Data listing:
==============================

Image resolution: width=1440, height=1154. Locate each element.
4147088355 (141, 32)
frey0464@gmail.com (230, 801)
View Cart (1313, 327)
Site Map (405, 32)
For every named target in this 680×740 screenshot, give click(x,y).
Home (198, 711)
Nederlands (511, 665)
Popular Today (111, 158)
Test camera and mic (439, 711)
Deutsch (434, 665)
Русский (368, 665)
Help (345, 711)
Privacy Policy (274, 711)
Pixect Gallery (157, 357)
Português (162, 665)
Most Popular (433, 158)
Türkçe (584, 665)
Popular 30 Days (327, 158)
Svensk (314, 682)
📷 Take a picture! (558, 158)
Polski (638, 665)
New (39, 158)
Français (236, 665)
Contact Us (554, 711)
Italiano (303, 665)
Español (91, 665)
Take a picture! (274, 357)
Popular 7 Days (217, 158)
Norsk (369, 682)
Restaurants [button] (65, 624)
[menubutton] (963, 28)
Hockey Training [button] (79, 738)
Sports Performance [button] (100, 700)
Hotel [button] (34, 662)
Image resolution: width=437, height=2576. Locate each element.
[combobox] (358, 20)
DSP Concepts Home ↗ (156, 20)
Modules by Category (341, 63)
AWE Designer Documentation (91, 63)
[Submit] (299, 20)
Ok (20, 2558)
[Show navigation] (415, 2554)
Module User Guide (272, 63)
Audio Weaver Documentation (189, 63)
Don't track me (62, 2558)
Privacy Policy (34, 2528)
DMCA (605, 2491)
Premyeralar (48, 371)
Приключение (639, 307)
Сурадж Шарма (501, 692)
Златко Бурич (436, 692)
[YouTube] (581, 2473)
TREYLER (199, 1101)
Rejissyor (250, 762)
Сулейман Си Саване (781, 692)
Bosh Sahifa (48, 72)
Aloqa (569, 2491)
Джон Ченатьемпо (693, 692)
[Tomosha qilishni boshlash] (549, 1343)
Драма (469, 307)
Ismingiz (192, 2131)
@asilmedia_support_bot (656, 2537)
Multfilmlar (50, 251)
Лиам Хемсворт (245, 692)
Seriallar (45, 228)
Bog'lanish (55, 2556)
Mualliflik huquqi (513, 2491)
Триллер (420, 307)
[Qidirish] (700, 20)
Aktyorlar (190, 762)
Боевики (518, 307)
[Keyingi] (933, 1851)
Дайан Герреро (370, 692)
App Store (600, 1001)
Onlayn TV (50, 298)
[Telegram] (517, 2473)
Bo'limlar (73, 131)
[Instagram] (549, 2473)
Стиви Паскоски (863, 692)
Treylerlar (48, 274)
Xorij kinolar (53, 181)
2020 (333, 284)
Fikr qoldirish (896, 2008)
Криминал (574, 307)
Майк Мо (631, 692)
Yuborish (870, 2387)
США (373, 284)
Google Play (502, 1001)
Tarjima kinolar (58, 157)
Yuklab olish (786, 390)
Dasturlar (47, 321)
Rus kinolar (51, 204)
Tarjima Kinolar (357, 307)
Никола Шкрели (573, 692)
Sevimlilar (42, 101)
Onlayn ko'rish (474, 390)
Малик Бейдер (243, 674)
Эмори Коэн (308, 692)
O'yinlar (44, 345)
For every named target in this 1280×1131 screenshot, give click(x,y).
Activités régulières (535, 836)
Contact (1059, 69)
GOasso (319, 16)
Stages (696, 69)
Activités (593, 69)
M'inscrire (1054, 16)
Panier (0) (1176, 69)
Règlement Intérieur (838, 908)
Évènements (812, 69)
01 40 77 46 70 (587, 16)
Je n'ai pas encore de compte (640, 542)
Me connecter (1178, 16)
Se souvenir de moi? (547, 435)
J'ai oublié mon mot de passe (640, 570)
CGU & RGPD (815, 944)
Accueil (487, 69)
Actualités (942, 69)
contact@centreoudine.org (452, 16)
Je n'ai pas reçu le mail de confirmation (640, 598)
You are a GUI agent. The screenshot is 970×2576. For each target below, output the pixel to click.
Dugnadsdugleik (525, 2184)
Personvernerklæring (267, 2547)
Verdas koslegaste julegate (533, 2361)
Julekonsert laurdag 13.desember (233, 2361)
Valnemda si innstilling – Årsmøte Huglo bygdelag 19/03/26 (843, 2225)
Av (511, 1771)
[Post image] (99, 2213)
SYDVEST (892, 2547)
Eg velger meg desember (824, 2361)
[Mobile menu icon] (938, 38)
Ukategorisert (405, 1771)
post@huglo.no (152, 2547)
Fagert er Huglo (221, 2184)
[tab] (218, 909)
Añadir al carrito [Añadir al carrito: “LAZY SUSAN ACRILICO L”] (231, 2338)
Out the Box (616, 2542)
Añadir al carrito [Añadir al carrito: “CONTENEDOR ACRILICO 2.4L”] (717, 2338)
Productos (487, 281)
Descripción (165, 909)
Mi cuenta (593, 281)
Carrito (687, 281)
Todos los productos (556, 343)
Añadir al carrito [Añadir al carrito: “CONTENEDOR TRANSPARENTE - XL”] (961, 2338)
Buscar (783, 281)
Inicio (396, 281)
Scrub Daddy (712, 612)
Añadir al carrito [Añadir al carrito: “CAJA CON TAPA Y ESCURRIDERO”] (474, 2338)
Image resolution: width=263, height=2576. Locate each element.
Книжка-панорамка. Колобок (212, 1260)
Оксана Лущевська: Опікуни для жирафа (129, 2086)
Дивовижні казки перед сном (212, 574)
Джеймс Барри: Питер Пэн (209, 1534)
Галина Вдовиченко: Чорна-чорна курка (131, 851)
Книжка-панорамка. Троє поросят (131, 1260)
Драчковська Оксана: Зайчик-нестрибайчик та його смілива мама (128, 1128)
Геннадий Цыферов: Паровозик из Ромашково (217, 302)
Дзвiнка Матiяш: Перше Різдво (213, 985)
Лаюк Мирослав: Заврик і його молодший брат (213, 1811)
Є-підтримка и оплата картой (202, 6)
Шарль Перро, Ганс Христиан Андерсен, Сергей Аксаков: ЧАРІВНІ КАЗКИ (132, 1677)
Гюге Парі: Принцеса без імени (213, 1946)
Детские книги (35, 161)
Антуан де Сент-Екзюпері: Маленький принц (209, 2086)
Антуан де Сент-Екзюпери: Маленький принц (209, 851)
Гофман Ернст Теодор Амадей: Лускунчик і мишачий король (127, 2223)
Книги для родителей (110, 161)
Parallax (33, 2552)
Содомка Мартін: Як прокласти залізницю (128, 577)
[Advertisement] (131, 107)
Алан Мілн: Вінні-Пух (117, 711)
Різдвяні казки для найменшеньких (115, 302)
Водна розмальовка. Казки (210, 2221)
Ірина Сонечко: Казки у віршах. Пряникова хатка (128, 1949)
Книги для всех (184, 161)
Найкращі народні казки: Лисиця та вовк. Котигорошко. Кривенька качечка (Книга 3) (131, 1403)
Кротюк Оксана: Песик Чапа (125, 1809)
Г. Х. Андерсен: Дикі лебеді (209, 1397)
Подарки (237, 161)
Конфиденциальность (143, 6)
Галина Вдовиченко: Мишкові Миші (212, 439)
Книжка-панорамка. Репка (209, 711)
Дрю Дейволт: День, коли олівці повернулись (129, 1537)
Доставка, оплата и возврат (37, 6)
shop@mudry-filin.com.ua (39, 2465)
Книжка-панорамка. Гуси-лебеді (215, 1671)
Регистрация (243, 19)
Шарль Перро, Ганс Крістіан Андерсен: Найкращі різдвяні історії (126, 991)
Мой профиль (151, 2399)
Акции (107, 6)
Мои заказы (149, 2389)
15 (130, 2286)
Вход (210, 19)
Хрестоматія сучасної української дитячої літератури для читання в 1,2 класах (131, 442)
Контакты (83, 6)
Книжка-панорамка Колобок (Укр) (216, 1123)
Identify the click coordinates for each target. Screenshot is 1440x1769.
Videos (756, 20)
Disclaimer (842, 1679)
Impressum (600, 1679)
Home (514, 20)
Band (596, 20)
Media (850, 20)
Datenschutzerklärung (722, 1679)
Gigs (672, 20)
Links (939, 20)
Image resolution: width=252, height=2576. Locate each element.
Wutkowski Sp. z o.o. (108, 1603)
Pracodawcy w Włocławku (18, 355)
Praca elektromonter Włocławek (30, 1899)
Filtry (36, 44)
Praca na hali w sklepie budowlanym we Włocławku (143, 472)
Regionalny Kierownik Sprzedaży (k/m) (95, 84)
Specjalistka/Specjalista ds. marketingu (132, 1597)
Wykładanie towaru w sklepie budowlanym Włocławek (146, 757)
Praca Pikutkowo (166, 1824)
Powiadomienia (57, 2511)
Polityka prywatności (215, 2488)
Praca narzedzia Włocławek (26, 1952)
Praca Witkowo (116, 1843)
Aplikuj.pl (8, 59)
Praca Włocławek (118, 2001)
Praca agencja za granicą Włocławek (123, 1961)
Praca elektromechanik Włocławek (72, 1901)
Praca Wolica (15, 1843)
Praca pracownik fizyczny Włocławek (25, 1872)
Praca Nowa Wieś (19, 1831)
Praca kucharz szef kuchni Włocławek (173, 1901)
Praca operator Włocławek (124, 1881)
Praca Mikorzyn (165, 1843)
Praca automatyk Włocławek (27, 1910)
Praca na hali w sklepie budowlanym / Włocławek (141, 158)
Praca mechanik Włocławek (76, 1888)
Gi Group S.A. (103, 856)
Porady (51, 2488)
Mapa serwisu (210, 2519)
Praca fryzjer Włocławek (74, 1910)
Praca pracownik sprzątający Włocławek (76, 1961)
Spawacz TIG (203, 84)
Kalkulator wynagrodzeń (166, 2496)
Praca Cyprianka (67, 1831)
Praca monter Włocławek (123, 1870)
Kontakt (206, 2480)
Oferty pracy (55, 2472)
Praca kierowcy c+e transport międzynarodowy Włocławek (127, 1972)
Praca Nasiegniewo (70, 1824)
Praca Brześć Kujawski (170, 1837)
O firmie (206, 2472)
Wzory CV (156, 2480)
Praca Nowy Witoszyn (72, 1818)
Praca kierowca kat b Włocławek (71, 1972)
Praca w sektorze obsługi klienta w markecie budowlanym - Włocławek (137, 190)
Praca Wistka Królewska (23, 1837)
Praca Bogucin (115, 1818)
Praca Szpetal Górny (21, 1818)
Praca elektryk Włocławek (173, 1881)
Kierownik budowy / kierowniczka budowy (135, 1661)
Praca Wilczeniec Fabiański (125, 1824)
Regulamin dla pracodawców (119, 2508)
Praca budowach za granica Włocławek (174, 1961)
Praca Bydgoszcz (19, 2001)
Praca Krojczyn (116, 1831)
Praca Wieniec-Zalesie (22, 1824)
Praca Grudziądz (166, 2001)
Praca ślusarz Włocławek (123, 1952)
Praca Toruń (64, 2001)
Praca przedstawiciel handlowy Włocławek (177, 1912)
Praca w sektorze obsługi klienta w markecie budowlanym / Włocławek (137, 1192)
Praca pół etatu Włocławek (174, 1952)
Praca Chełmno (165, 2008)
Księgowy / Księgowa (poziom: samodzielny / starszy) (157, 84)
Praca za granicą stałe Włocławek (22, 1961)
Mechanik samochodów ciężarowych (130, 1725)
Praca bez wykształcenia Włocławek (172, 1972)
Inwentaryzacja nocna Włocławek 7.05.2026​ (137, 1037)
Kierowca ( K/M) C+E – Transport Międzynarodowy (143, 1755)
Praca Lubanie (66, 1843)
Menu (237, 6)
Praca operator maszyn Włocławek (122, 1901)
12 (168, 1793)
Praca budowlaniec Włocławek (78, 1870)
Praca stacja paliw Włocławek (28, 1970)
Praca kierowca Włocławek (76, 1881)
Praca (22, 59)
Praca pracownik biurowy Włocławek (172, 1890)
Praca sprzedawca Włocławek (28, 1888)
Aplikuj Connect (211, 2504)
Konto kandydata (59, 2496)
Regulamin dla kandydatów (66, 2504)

==============================

### TASK DIRECTIONS
Copy the data lines verbatim, from the line containing "Band (596, 20)" through the line containing "Polityka prywatności (215, 2488)", including both of those lines.

### RESULT BELOW
Band (596, 20)
Media (850, 20)
Datenschutzerklärung (722, 1679)
Gigs (672, 20)
Links (939, 20)
Image resolution: width=252, height=2576. Locate each element.
Wutkowski Sp. z o.o. (108, 1603)
Pracodawcy w Włocławku (18, 355)
Praca elektromonter Włocławek (30, 1899)
Filtry (36, 44)
Praca na hali w sklepie budowlanym we Włocławku (143, 472)
Regionalny Kierownik Sprzedaży (k/m) (95, 84)
Specjalistka/Specjalista ds. marketingu (132, 1597)
Wykładanie towaru w sklepie budowlanym Włocławek (146, 757)
Praca Pikutkowo (166, 1824)
Powiadomienia (57, 2511)
Polityka prywatności (215, 2488)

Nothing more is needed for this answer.